The Court of Justice of the European Union regularly contributes to the interpretation of the General Data Protection Regulation (GDPR) through its decisions. Two recent judgments, issued in September 2024, addressed important issues regarding the processing of personal data, in particular in relation to the legitimate interests of controllers and the right of subjects to access data.
Judgment of the Court of Justice of the European Union (Fourth Chamber)
of 12 September2024 – C-17/22 and C-18/22
In connected cases concerning investment funds, the Court of Justice addressed the question whether members of investment companies have a right of access to the personal data of other members who hold shares through trust companies. This question concerned the interpretation of Article 6(1)(b) and (f) of the GDPR, i.e., the processing of personal data necessary for the performance of a contract and the legitimate interests of the controller.

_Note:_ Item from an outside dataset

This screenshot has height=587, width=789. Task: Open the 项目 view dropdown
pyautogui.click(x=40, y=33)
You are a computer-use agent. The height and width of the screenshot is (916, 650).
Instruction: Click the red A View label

The Court of Justice held that the right of shareholders to have access to the data of other shareholders may be justified if it is necessary to protect their rights as shareholders of investment funds and the effective exercise of their rights within the company. It also stressed that this right must be carefully weighed against the protection of the privacy of the other shareholders, in particular where the data subject does not reasonably expect their data to be shared for purposes not directly related to the exercise of the shareholder’s rights.

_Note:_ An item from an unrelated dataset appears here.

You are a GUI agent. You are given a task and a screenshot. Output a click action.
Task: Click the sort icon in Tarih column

Judgment of the Court of Justice of the European Union (First Chamber)
of 26 September 2024 – C-768/21
This judgment dealt with the interpretation of Article 57(1)(a) and (f) and Article 58(2) of the GDPR concerning the tasks of the supervisory authority and the possibility of imposing administrative fines. The Wiesbaden Administrative Court referred a preliminary question in the context of a decision by the German supervisory authority (HBDI) refusing to impose sanctions on the banking institution Sparkasse despite complaints concerning the processing of personal data.
The factual circumstances of the case were as follows. Sparkasse reported a data breach to HBDI under Article 33 of the GDPR when one of its employees repeatedly accessed the personal data of one of its clients without authorisation. Sparkasse did not inform the client of the personal data breach.

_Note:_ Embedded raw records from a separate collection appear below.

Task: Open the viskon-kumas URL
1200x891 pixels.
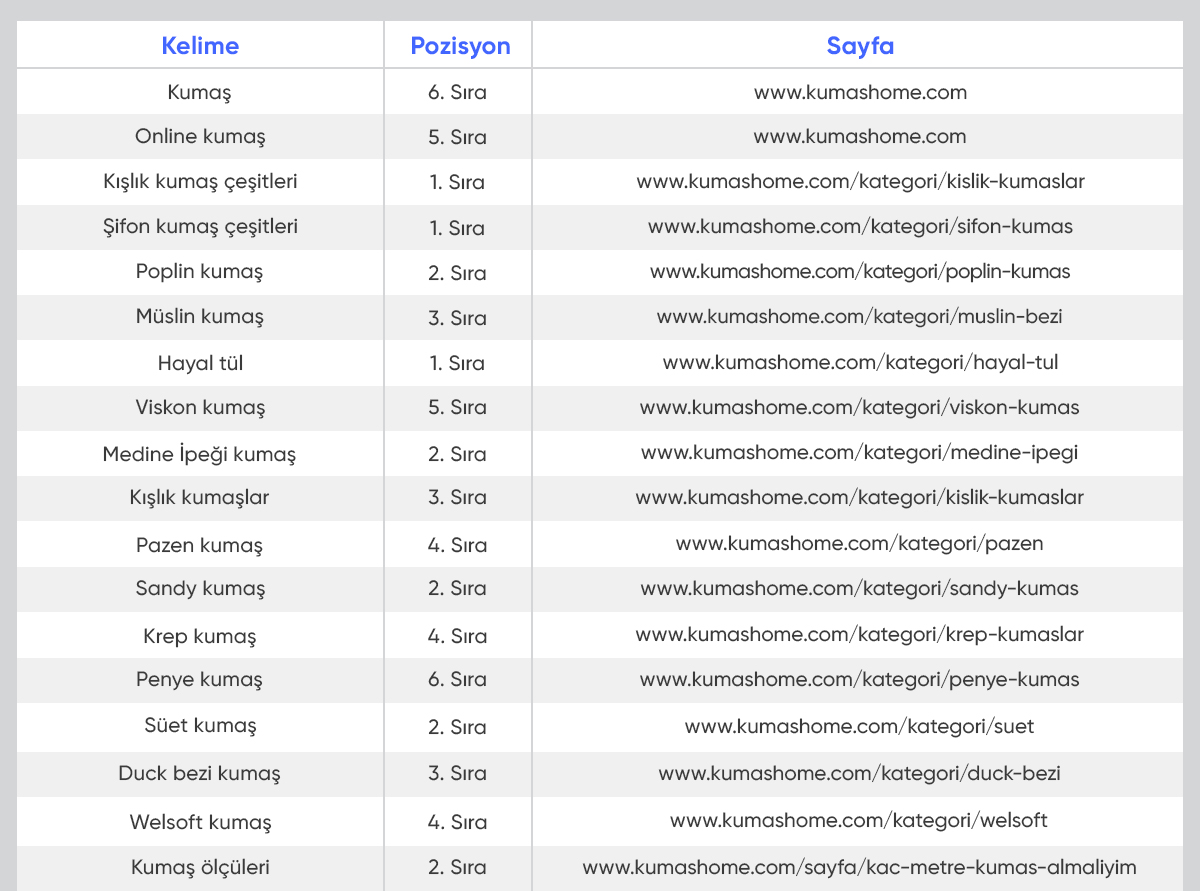Action: [x=860, y=408]
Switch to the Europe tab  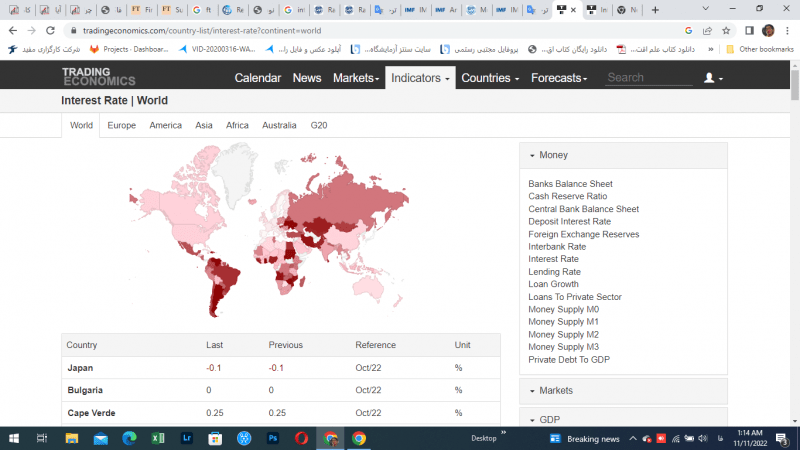[x=121, y=125]
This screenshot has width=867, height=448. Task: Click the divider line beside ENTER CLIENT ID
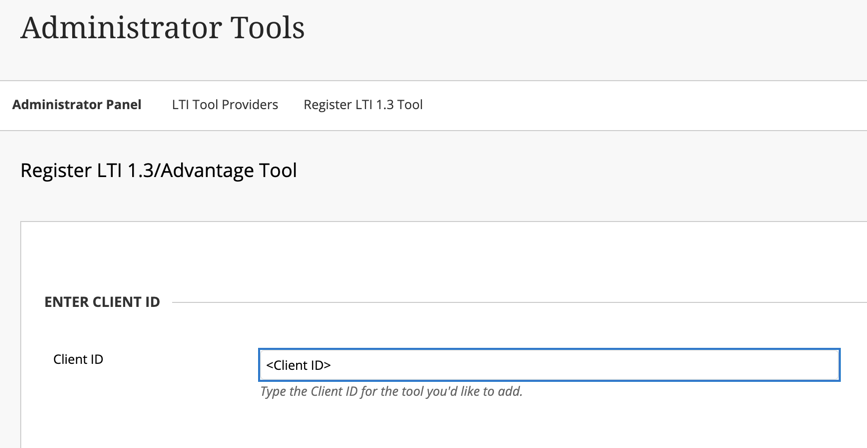(500, 302)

After incidentally becoming aware of the improper handling of their personal data, the client lodged a complaint with the HBDI on the basis of Article 77 of the GDPR. HBDI then heard Sparkasse both in writing and orally on the allegations made against it. During this hearing, Sparkasse stated that it had refrained from notifying of the breach under Article 34 of the GDPR as its Data Protection Officer considered that there was not a high risk to the client’s rights and freedoms. In fact, disciplinary action had been taken against the employee concerned and she had confirmed in writing that she had not copied or stored personal data, had not passed it on to third parties, and would not do so in the future.
The HBDI eventually informed the client that Sparkasse had not infringed Article 34 of the GDPR. HBDI highlighted that Sparkasse’s assessment that the personal data breach committed was unlikely to result in a high risk to the client’s rights and freedoms was not manifestly incorrect. According to the HBDI, even though the employee had consulted the data, there was no evidence that the employee had disclosed them to third parties or had used them to the client’s disadvantage.
The client subsequently lodged an action against that decision before the Wiesbaden Administrative Court which referred a preliminary question to the Court of Justice of the European Union.
The Court of Justice assessed the question and held that supervisory authorities have a certain degree of discretion in the choice of measures they may take, including the decision not to impose an administrative fine. However, such decisions must comply with the principles of proportionality and effectiveness, which means that any decision not to impose a fine must be well reasoned and balanced against the seriousness of the infringement.
The Court of Justice’s decision therefore confirms that the GDPR not only allows flexibility in the application of sanctions, but also emphasises the need for supervisory authorities to consider the circumstances of each individual case properly.
In conclusion
Both of these judgments confirm that the GDPR is not a rigid legal instrument, but that it provides administrative authorities and courts with space to consider the specific circumstances of each individual case. The flexibility of supervisory authorities in enforcing fines and the careful assessment of the legitimate interests of controllers are key aspects that will continue to influence data protection in the EU. These cases also underline that legal protection of privacy is not absolute and must be balanced against other rights and interests, such as commercial interests or interests of transparency in publicly available information.